PETPAK Films (Private) Limited: Furthermore, IPAK also started establishing a BOPET films manufacturing and sale facility under its subsidiary PETPAK Films (Private) Limited (PETPAK).

PETPAK is owned 52% by the company with a name-plate capacity of 41,920 tons p.a. and commenced its commercial operations on 5th February 2024.

On the other hand, the BOPP manufacturing facility of IPAK has been operating at maximum levels curtailing its ability to fulfil increasing market demand and expanding its market share.

Global Packaging Films (Private) Limited: Therefore, the company undertook a project to increase its name-plate capacity of BOPP films by 59,480 tons p.a. in 2021 and incorporated Global Packaging Films (Private) Limited for this purpose.

Expansion capacity is expected to come live in Q4 FY2024, which will increase BOPP films manufacturing capacity to 100,840 tons p.a. from the current level of 41,360 tons p.a.

Associated Risks:

Every investment carries inherent risks, and this IPO is no exception.
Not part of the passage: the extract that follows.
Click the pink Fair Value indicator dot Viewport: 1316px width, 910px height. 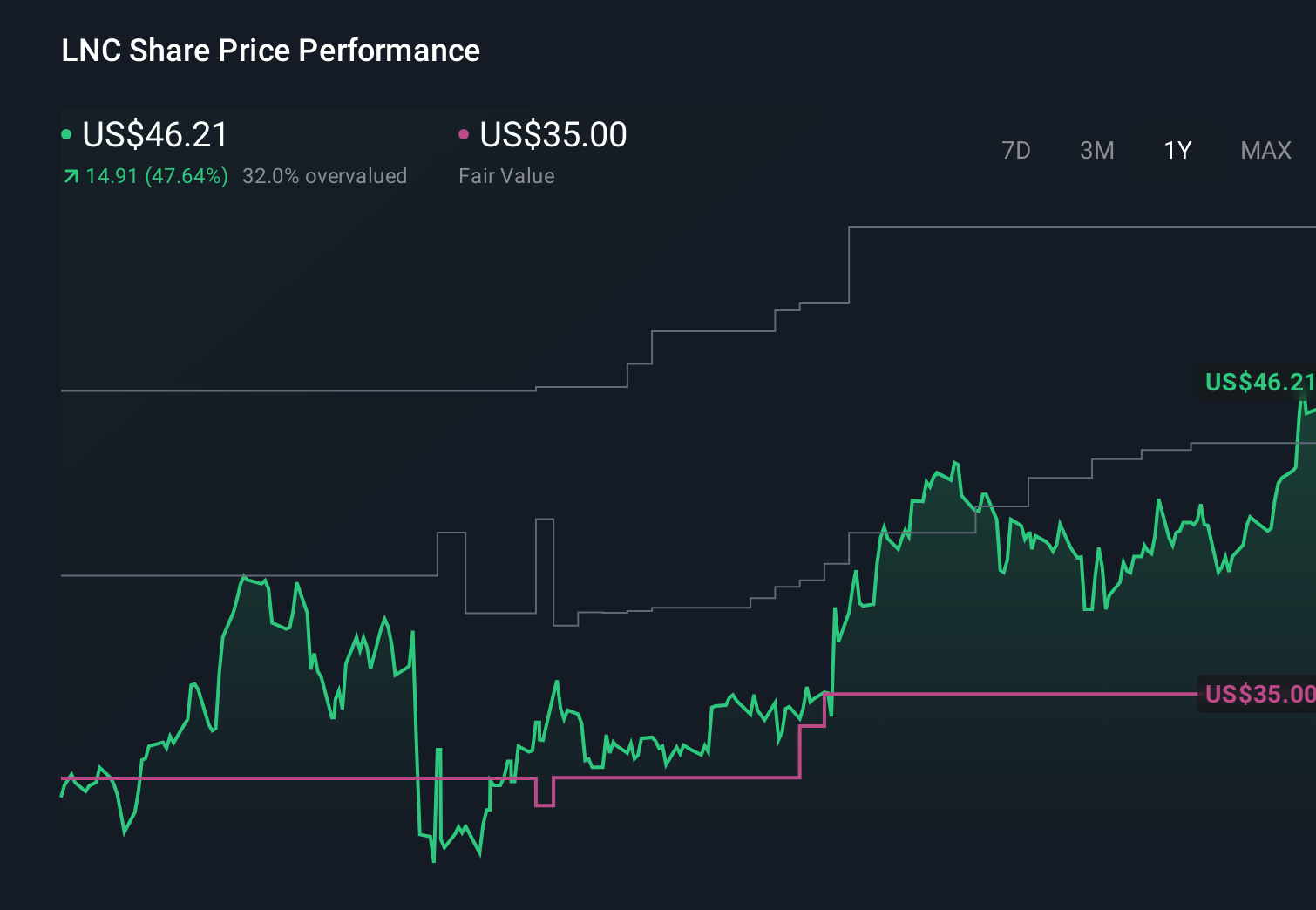click(x=465, y=135)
Considering the nature of the business, the company faces Vendor Concentration risk due to a narrow chain of suppliers.

Core raw materials utilized by IPAK are Homopolymer, Copolymer and Masterbatches which are being traded in various global commodity markets with pricing determined every week for settlement.

Thus, the cost of sales for the company is also influenced by fluctuations in the polymer chain.

In addition, raw material shortage directly impacts operational efficiency, hampers timely order fulfilment, and poses challenges to maintaining competitive pricing.

The company’s major raw materials used for the production of packaging film types of BOPP, CPP and BOPET are exposed to an adverse impact from heightened volatility or persistent depreciation in the value of the Rupee against the US Dollar.

Rupee devaluation will inflate the raw material cost, thus driving the cost of production and forcing the industry to pass on this cost escalation to the end consumer.